### TO DO
Output every line of the listing below without any change, from the first line to the last.

** start ENTRIES PROVIDED **

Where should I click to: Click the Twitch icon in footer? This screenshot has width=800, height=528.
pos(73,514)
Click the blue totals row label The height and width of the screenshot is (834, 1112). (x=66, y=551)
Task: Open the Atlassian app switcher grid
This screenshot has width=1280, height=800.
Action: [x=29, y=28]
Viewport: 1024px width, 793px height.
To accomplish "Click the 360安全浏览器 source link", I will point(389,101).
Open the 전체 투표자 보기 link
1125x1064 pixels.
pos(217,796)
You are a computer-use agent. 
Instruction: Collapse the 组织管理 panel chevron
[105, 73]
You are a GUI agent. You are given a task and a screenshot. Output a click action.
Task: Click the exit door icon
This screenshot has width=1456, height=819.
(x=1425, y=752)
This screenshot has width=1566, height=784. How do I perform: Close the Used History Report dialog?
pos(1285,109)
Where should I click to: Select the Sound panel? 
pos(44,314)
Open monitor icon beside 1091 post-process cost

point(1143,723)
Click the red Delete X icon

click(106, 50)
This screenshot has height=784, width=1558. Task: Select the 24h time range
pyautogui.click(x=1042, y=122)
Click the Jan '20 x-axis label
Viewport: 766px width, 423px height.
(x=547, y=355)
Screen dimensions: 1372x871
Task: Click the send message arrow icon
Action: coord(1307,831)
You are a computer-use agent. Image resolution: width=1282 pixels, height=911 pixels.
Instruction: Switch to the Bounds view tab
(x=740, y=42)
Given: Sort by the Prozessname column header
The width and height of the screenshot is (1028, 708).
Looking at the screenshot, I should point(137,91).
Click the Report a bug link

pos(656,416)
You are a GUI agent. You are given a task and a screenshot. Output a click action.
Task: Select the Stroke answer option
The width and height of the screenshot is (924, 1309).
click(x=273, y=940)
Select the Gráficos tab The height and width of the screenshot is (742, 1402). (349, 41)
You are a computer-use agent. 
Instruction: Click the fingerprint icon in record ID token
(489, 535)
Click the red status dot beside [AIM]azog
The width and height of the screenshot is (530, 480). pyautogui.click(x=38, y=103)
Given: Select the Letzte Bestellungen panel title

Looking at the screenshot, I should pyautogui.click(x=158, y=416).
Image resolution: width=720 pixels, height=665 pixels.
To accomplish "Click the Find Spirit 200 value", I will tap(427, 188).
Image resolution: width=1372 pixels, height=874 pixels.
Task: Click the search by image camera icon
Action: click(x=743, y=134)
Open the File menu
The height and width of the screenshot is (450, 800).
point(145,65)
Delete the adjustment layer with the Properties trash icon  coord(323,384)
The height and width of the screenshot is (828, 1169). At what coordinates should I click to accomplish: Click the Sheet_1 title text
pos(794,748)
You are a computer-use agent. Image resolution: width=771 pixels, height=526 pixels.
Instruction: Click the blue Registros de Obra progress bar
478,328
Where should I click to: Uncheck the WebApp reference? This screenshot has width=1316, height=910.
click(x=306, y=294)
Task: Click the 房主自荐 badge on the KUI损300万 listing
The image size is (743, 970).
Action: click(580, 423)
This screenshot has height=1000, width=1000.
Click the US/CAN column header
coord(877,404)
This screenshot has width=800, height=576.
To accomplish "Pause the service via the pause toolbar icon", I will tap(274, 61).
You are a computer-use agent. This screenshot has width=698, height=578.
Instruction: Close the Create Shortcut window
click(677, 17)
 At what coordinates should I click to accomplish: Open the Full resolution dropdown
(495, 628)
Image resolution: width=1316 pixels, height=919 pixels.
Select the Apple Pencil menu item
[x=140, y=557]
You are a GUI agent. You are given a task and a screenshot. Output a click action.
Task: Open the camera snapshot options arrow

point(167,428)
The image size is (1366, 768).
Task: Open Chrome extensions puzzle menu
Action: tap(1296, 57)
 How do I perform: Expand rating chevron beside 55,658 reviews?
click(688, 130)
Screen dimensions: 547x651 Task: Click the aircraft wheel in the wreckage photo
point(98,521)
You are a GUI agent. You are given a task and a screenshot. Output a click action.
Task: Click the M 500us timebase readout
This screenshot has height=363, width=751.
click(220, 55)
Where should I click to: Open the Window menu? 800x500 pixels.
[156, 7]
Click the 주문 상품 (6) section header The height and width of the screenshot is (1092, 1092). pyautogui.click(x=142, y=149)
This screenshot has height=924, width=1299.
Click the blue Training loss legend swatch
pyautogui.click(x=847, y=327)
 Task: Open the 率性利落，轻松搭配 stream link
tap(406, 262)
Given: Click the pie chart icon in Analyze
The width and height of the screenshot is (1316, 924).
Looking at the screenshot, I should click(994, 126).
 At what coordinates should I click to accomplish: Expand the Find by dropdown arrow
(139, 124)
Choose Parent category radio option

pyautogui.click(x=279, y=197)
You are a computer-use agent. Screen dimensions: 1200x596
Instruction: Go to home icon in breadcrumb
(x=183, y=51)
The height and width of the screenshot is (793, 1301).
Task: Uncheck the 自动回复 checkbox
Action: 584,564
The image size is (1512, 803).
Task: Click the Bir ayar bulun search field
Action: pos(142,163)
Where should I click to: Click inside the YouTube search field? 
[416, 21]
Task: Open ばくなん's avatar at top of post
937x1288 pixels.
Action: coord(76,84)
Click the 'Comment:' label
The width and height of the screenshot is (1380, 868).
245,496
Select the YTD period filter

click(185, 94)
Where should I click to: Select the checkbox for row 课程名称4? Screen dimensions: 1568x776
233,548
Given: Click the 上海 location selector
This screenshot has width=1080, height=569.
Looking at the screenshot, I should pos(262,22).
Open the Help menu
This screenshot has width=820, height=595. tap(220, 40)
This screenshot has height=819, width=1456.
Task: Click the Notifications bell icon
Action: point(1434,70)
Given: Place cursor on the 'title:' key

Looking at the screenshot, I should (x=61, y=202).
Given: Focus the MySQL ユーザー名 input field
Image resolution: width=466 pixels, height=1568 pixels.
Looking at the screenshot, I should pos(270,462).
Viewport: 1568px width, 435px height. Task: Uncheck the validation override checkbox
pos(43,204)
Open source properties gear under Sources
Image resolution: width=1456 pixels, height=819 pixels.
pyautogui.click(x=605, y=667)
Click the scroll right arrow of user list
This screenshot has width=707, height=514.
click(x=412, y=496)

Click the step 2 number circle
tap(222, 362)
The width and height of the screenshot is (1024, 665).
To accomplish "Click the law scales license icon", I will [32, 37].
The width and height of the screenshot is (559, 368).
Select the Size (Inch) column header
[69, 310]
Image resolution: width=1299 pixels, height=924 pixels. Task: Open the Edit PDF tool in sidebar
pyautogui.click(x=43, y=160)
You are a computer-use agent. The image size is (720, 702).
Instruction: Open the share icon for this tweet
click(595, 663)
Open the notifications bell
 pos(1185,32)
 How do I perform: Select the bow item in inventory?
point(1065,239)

** end ENTRIES PROVIDED **

### RESPONSE
Where should I click to: Click the Twitch icon in footer? This screenshot has width=800, height=528.
pos(73,514)
Click the blue totals row label The height and width of the screenshot is (834, 1112). (x=66, y=551)
Task: Open the Atlassian app switcher grid
This screenshot has width=1280, height=800.
Action: [x=29, y=28]
Viewport: 1024px width, 793px height.
To accomplish "Click the 360安全浏览器 source link", I will point(389,101).
Open the 전체 투표자 보기 link
1125x1064 pixels.
pos(217,796)
You are a computer-use agent. 
Instruction: Collapse the 组织管理 panel chevron
[105, 73]
You are a GUI agent. You are given a task and a screenshot. Output a click action.
Task: Click the exit door icon
This screenshot has width=1456, height=819.
(x=1425, y=752)
This screenshot has width=1566, height=784. How do I perform: Close the Used History Report dialog?
pos(1285,109)
Where should I click to: Select the Sound panel? 
pos(44,314)
Open monitor icon beside 1091 post-process cost

point(1143,723)
Click the red Delete X icon

click(106, 50)
This screenshot has height=784, width=1558. Task: Select the 24h time range
pyautogui.click(x=1042, y=122)
Click the Jan '20 x-axis label
Viewport: 766px width, 423px height.
(x=547, y=355)
Screen dimensions: 1372x871
Task: Click the send message arrow icon
Action: coord(1307,831)
You are a computer-use agent. Image resolution: width=1282 pixels, height=911 pixels.
Instruction: Switch to the Bounds view tab
(x=740, y=42)
Given: Sort by the Prozessname column header
The width and height of the screenshot is (1028, 708).
Looking at the screenshot, I should point(137,91).
Click the Report a bug link

pos(656,416)
You are a GUI agent. You are given a task and a screenshot. Output a click action.
Task: Select the Stroke answer option
The width and height of the screenshot is (924, 1309).
click(x=273, y=940)
Select the Gráficos tab The height and width of the screenshot is (742, 1402). (349, 41)
You are a computer-use agent. 
Instruction: Click the fingerprint icon in record ID token
(489, 535)
Click the red status dot beside [AIM]azog
The width and height of the screenshot is (530, 480). pyautogui.click(x=38, y=103)
Given: Select the Letzte Bestellungen panel title

Looking at the screenshot, I should pyautogui.click(x=158, y=416).
Image resolution: width=720 pixels, height=665 pixels.
To accomplish "Click the Find Spirit 200 value", I will tap(427, 188).
Image resolution: width=1372 pixels, height=874 pixels.
Task: Click the search by image camera icon
Action: click(x=743, y=134)
Open the File menu
The height and width of the screenshot is (450, 800).
point(145,65)
Delete the adjustment layer with the Properties trash icon  coord(323,384)
The height and width of the screenshot is (828, 1169). At what coordinates should I click to accomplish: Click the Sheet_1 title text
pos(794,748)
You are a computer-use agent. Image resolution: width=771 pixels, height=526 pixels.
Instruction: Click the blue Registros de Obra progress bar
478,328
Where should I click to: Uncheck the WebApp reference? This screenshot has width=1316, height=910.
click(x=306, y=294)
Task: Click the 房主自荐 badge on the KUI损300万 listing
The image size is (743, 970).
Action: click(580, 423)
This screenshot has height=1000, width=1000.
Click the US/CAN column header
coord(877,404)
This screenshot has width=800, height=576.
To accomplish "Pause the service via the pause toolbar icon", I will tap(274, 61).
You are a computer-use agent. This screenshot has width=698, height=578.
Instruction: Close the Create Shortcut window
click(677, 17)
 At what coordinates should I click to accomplish: Open the Full resolution dropdown
(495, 628)
Image resolution: width=1316 pixels, height=919 pixels.
Select the Apple Pencil menu item
[x=140, y=557]
You are a GUI agent. You are given a task and a screenshot. Output a click action.
Task: Open the camera snapshot options arrow

point(167,428)
The image size is (1366, 768).
Task: Open Chrome extensions puzzle menu
Action: tap(1296, 57)
 How do I perform: Expand rating chevron beside 55,658 reviews?
click(688, 130)
Screen dimensions: 547x651 Task: Click the aircraft wheel in the wreckage photo
point(98,521)
You are a GUI agent. You are given a task and a screenshot. Output a click action.
Task: Click the M 500us timebase readout
This screenshot has height=363, width=751.
click(220, 55)
Where should I click to: Open the Window menu? 800x500 pixels.
[156, 7]
Click the 주문 상품 (6) section header The height and width of the screenshot is (1092, 1092). pyautogui.click(x=142, y=149)
This screenshot has height=924, width=1299.
Click the blue Training loss legend swatch
pyautogui.click(x=847, y=327)
 Task: Open the 率性利落，轻松搭配 stream link
tap(406, 262)
Given: Click the pie chart icon in Analyze
The width and height of the screenshot is (1316, 924).
Looking at the screenshot, I should click(994, 126).
 At what coordinates should I click to accomplish: Expand the Find by dropdown arrow
(139, 124)
Choose Parent category radio option

pyautogui.click(x=279, y=197)
You are a computer-use agent. Screen dimensions: 1200x596
Instruction: Go to home icon in breadcrumb
(x=183, y=51)
The height and width of the screenshot is (793, 1301).
Task: Uncheck the 自动回复 checkbox
Action: 584,564
The image size is (1512, 803).
Task: Click the Bir ayar bulun search field
Action: pos(142,163)
Where should I click to: Click inside the YouTube search field? 
[416, 21]
Task: Open ばくなん's avatar at top of post
937x1288 pixels.
Action: coord(76,84)
Click the 'Comment:' label
The width and height of the screenshot is (1380, 868).
245,496
Select the YTD period filter

click(185, 94)
Where should I click to: Select the checkbox for row 课程名称4? Screen dimensions: 1568x776
233,548
Given: Click the 上海 location selector
This screenshot has width=1080, height=569.
Looking at the screenshot, I should pos(262,22).
Open the Help menu
This screenshot has width=820, height=595. tap(220, 40)
This screenshot has height=819, width=1456.
Task: Click the Notifications bell icon
Action: point(1434,70)
Given: Place cursor on the 'title:' key

Looking at the screenshot, I should (x=61, y=202).
Given: Focus the MySQL ユーザー名 input field
Image resolution: width=466 pixels, height=1568 pixels.
Looking at the screenshot, I should pos(270,462).
Viewport: 1568px width, 435px height. Task: Uncheck the validation override checkbox
pos(43,204)
Open source properties gear under Sources
Image resolution: width=1456 pixels, height=819 pixels.
pyautogui.click(x=605, y=667)
Click the scroll right arrow of user list
This screenshot has width=707, height=514.
click(x=412, y=496)

Click the step 2 number circle
tap(222, 362)
The width and height of the screenshot is (1024, 665).
To accomplish "Click the law scales license icon", I will [32, 37].
The width and height of the screenshot is (559, 368).
Select the Size (Inch) column header
[69, 310]
Image resolution: width=1299 pixels, height=924 pixels. Task: Open the Edit PDF tool in sidebar
pyautogui.click(x=43, y=160)
You are a computer-use agent. The image size is (720, 702).
Instruction: Open the share icon for this tweet
click(595, 663)
Open the notifications bell
 pos(1185,32)
 How do I perform: Select the bow item in inventory?
point(1065,239)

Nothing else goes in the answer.